Israel wants to get the word out to a much wider audience. “These are, basically, the neighborhoods that supported Jerusalem over the years,” he notes, “but you will never seem them in a tourist map.” Sadly, currently, that is not a problem.
While he is sorry to see the districts change as they creep towards gentrification, he says the project does not feed off any sense of longing for the past, for his childhood there. “There is nothing nostalgic about this work. There is something special about this period of time, and the sort of people who lived there who are gradually changing, because there is simply nowhere left to live in Jerusalem.”
The authorities have also stuck their oar in the housing shortage scene. “You have all these [National Outline Plan] Tama 38 projects,” he says, referencing makeover work carried out on buildings across the country, ostensibly to make them earthquake-proof, but they generally include extensions. There is, Israel feels, a downside to that in his neck of the woods. “The entire view towards Ein Kerem is going to be completely blocked off by all this construction. They want to do that on Hantke Street (the main road that leads from Kiryat Hayovel in the direction of Mount Herzl) and Brazil Street (which leads off Hantke Street towards Ein Kerem) too.”

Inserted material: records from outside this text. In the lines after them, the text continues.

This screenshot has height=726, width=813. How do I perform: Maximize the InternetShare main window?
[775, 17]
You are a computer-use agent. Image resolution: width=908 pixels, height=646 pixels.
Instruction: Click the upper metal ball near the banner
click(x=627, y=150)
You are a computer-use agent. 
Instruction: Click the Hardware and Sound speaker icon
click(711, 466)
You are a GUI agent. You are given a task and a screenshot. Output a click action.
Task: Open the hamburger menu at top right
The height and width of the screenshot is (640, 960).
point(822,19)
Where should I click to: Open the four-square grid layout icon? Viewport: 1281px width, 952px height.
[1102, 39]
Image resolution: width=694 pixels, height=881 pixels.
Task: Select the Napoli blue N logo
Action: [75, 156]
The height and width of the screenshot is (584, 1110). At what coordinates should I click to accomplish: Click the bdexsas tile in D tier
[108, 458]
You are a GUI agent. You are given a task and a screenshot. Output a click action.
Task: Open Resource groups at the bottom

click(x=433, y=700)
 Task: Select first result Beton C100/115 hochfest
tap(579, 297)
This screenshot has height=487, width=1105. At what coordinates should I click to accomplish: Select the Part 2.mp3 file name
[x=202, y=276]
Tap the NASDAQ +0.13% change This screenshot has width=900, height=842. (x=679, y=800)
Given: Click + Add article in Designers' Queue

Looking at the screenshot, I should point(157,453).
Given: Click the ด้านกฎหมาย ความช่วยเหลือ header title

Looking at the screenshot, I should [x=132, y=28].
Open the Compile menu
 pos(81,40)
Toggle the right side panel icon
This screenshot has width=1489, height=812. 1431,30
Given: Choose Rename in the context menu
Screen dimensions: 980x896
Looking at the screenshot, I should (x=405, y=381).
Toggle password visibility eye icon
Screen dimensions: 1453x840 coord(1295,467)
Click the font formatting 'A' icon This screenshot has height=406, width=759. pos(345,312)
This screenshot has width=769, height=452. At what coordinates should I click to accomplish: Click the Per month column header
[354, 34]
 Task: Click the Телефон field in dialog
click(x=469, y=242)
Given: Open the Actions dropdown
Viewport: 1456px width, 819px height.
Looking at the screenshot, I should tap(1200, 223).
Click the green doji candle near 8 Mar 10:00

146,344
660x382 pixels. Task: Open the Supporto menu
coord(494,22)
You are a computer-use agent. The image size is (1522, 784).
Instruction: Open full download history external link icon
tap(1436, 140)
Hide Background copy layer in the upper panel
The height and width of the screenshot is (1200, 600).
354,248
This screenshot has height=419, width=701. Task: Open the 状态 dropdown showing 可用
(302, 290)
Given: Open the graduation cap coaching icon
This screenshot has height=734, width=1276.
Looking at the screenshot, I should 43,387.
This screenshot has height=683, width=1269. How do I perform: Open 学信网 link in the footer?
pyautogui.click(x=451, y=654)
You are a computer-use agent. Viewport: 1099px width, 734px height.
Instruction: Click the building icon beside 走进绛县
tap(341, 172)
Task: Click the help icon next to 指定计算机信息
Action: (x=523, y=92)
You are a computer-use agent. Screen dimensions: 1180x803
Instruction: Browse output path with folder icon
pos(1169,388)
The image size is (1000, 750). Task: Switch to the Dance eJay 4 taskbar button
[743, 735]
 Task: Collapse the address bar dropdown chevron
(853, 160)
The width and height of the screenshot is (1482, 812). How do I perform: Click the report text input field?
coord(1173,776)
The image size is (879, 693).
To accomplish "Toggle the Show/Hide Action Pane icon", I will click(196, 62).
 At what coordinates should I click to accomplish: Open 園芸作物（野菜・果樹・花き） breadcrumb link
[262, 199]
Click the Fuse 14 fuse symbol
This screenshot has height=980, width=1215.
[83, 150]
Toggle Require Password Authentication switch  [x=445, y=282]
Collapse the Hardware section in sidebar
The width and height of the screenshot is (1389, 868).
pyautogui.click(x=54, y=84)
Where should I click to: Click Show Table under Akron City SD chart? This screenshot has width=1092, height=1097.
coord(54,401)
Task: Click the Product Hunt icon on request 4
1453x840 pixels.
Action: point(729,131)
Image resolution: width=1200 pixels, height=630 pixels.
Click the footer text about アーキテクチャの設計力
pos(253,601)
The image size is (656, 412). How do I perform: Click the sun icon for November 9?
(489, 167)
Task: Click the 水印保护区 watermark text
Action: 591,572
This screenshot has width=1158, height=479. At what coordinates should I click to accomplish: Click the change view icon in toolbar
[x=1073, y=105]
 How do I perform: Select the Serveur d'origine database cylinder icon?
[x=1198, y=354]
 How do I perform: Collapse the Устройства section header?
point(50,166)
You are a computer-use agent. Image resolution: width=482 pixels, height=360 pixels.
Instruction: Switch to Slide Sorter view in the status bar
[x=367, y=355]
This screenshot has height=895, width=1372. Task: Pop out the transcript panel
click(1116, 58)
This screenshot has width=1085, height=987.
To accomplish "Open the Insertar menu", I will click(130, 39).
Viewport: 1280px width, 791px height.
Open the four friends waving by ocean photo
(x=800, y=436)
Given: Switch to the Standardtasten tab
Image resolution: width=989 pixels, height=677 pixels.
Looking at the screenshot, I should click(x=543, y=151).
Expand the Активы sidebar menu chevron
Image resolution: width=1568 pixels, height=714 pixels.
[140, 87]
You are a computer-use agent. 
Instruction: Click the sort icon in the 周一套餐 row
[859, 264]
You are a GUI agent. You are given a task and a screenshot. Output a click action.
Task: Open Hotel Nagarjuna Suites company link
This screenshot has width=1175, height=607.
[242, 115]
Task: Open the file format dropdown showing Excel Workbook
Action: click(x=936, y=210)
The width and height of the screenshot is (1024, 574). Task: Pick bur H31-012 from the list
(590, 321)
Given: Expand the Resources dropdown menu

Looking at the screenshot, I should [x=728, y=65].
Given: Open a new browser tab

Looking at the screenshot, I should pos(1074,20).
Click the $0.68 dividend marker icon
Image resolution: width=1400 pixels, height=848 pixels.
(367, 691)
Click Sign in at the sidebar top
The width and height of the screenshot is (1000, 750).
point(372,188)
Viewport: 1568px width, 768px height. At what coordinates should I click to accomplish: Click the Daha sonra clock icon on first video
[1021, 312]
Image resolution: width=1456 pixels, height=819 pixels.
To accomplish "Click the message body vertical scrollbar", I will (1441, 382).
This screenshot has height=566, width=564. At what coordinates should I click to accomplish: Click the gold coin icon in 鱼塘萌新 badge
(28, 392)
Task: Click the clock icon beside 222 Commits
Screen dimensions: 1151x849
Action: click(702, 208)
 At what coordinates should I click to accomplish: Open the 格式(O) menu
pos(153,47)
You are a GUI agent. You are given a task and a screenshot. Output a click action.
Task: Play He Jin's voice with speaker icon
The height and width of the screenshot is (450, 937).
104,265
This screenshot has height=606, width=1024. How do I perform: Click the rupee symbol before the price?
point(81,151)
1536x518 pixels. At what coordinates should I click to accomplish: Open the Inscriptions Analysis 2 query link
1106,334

Israel says his apartment will also lose its visual breathing space – looking across towards Malha – sometime. “Our apartment is on a relatively high floor, but they will eventually demolish all the [low] buildings on that side. Then they will build tower blocks and that’s all we’ll be able to see.”
Israel is not in the crusading business, and the motive behind the exhibition and newspaper is not to stem the march of progress – he doesn’t think that is possible – but he wants us to know what the neighborhoods looked, and felt, like before things took off.
Nostalgia may not be exactly what it once was but, at the risk of straying into the realms of over-romanticization, there is something to be said for the simpler, and more human, way of life. Israel appears to have practically every base covered, and to have provided a pretty expansive heartfelt overview of the place he still calls home.